• [QUOTED TEXT]
● ● ● ●

RATE REVIEW COMMITTEE

Metro Regional Center – Room 370

March 29, 2006

 

Present:

Members  Metro  Guests

Michelle Poyourow  Councilor Rod Park, Chair  (none)

Matt Korot  Mike Hoglund, Director, Solid Waste & Recycling  

Ray Phelps  Doug Anderson, Solid Waste & Recycling  

Mike Leichner  Tom Chaimov, Solid Waste & Recycling  

 Sarah Moore, Intern, Office of COO  

 Gina Cubbon, Administrative Secretary, SW&R  

 

Members Absent:

Paul Matthews

Mike Miller

 

 

Councilor Park convened the meeting at 6:05; Doug Anderson explained that Paul Matthews and Mike Miller were unable to attend the meeting. The Councilor told the group that three Rate Review Committee (RRC) meetings are currently scheduled, but that he felt the charge may be completed in just two. The work done recently by the Rate Policy Sub-Committee should be a substantial help. All the RRC members were on that committee as well, with the exception of Mr. Matthews, who will meet with Tom Chaimov and Mr. Anderson soon to get all the background information.

 

Councilor Park asked Mike Hoglund about the current Disposal System Planning timeline. Mr. Hoglund replied that the Council may make a decision sometime in Summer 2006. “The decision will be [regarding] what’s Metro’s role in the [solid waste industry] but more importantly, what’s the number, location, and operational characteristics of the transfer facilities within the system.” Depending on the outcome, details will need to be worked out and there may need to be a transition period, he continued.

 

The Councilor gave the floor to Mr. Anderson to present a review of background materials. Mr. Anderson handed out discussion materials (attached). “What you’ll find as you look through here,” he said, “is the main lesson is that [SW&R’s] costs are up, but by a whole lot less than tonnage is up.” When costs rise less than tonnage, there is downward pressure on rates, Mr. Anderson explained.

 

There were questions about the representation of debt service. Mr. Anderson explained that the figure of $1,761,010 at the bottom of the “Debt Service” column [Table 1, column 6] represents 75 percent of next year’s scheduled debt service. This is the amount needed from rates. The handouts assumed that 25 percent of debt service will be paid from reserves, as is the case this year (and as recommended by the Rate Review Committee).

 

This $1,761,010, he said, breaks out as follows: $62,893 to the hazardous waste facilities (as they were partially bond-financed); $958,409 for the “stranded” portion that remains in the Regional System Fee; and $369,854—which represents half of the debt service allocated from the Regional System Fee to disposal charges at Metro transfer stations under the current rate structure. “The other half of the debt service that would be allocated under the full cost-of-service model but remains in the System Fee” shows in the ‘Unallocated Administration & Support’ block of Table 6. That $1.76 million, Mr. Anderson concluded, would be recovered from rates; the $587,003 at the bottom of the Revenue column would be drawn from Reserves. They add up to the full debt service. (The full debt service amount is shown in Table 2.)

● ● ● ●

• [AIM 1]
According to the meeting minutes, what share of next year's scheduled debt service does the $1,761,010 figure represent?
• [AIM 2]
Rewrite the part of the meeting minutes between "There were questions" and "Rate Review Committee).", inclusive, putting "discussion materials" in place of "handouts".
The items that follow have no connection to the meeting minutes.

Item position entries
● ● ● ●

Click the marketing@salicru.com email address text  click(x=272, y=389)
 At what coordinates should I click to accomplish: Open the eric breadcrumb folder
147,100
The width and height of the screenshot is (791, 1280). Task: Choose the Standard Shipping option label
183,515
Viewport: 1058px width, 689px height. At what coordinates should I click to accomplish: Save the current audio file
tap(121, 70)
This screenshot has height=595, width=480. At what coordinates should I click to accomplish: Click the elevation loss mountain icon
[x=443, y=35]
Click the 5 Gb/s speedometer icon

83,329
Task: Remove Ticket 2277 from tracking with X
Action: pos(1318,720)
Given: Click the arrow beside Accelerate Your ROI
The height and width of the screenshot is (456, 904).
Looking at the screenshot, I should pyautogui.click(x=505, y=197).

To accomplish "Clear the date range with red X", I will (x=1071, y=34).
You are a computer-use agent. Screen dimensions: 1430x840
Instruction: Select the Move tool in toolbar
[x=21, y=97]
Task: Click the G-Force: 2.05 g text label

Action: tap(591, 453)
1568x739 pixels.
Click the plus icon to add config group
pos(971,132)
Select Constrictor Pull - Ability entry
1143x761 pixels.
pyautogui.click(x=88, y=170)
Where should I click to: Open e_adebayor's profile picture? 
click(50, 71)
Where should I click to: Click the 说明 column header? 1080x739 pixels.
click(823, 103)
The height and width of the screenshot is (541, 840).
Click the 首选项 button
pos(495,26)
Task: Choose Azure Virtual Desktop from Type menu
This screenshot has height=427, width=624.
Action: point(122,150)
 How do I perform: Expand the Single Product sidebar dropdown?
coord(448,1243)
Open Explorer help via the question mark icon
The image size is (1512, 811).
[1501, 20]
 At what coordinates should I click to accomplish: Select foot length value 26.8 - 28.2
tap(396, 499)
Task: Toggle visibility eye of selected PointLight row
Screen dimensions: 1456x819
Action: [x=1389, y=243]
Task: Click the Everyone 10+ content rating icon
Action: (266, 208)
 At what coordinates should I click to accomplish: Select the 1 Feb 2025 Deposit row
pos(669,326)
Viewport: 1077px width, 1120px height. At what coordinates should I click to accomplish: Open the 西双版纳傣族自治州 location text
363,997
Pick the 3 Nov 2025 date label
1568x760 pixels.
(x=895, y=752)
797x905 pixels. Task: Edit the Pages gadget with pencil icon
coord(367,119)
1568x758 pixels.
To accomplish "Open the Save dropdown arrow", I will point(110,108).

● ● ● ●

• [COMPLETE ANSWER 1]
75 percent

• [COMPLETE ANSWER 2]
There were questions about the representation of debt service. Mr. Anderson explained that the figure of $1,761,010 at the bottom of the “Debt Service” column [Table 1, column 6] represents 75 percent of next year’s scheduled debt service. This is the amount needed from rates. The discussion materials assumed that 25 percent of debt service will be paid from reserves, as is the case this year (and as recommended by the Rate Review Committee).